Howth is a fishing town that most people see from the cliff path or the pier. The view from the water is something else entirely. This 55-minute coastal cruise takes you out along the cliffs, past Ireland’s Eye, and back through the harbour with Dublin Bay opening up behind you - and it’s the kind of trip that changes how you think about the whole coastline.
You meet on the pier and head out along the Howth coastline, taking in Balscadden Bay, the rugged cliff scenery, the Howth Lighthouse, and the uninhabited island of Ireland’s Eye. Your captain provides live commentary throughout - local knowledge about the seabirds, the rock formations, and the history of the area. The native seal colony tends to gather around the rocks near the island, and with a bit of luck you’ll get close enough for a proper look. Seabirds nest along the cliff faces in good numbers too, so bring binoculars if you have them.
It’s a relaxed trip that doesn’t ask much of you - just show up on the pier, get on the boat, and let someone who knows the coastline inside out show it to you from the best possible angle.
The DART to Howth is the obvious move. Take the northbound DART from Connolly or Pearse stations to the end of the line - Howth is the terminus, so you can’t overshoot it. The journey takes about 30 minutes from the city centre and drops you a short walk from the pier.
Get there with time to walk along the pier beforehand. The fishing boats, the lobster pots piled up on the quay, the smell of the sea - it all sets the scene nicely before you get out on the water. The pier itself is a good spot for photos of the village and the harbour mouth.

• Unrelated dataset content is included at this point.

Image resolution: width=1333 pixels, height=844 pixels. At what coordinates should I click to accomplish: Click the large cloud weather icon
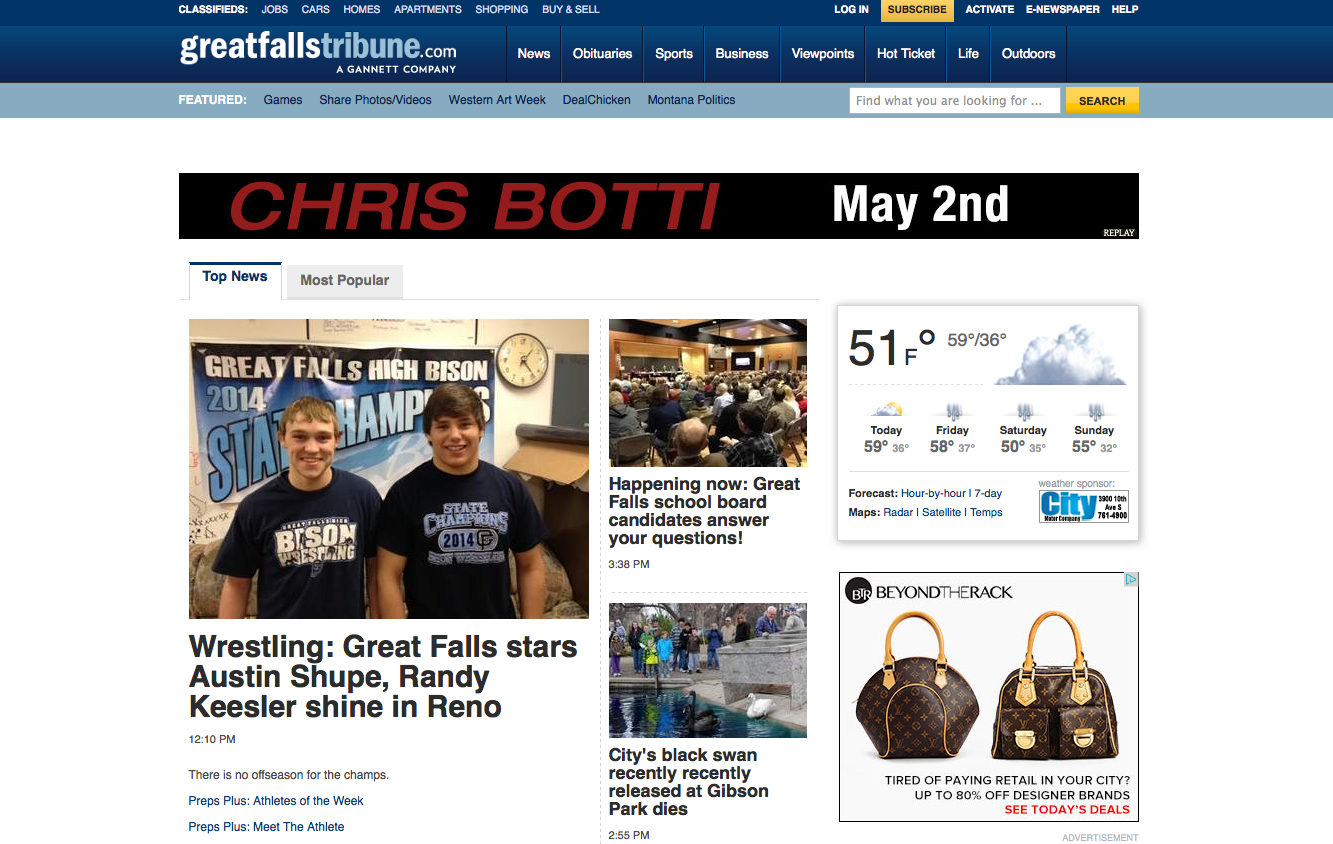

If you’re combining this with the cliff walk, do the walk first. The Howth cliff loop is one of the finest short walks in the Dublin area and takes a couple of hours depending on which route you take. Finishing with a boat trip gives you the coastal picture from both angles, and you’ll have earned a good lunch on the pier afterwards.

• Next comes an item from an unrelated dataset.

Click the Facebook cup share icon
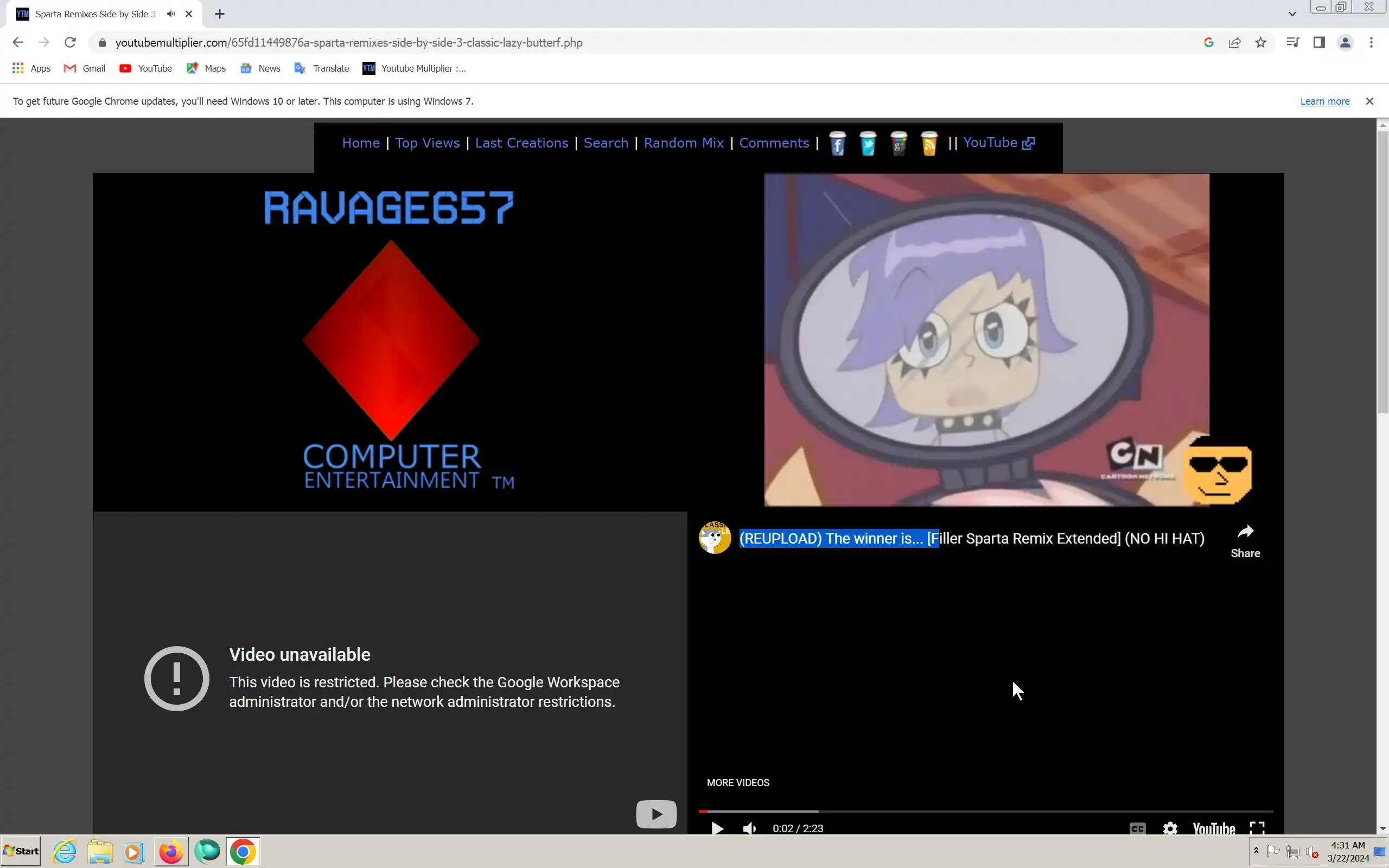 point(837,144)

The fish and chips on the pier are worth staying for. Howth has a long-running reputation for fresh seafood and the chippers along the harbour front live up to it. Sitting out on the pier with a paper bag of chips after a morning on the water is a very solid plan.
Ireland’s Eye looks different up close. From the cliff path the island appears as a silhouette on the horizon. From the water you can see the rock stacks, the nesting birds, and the old ruined church on the island’s shore. The commentary from the captain ties all of that together in a way that makes it land properly.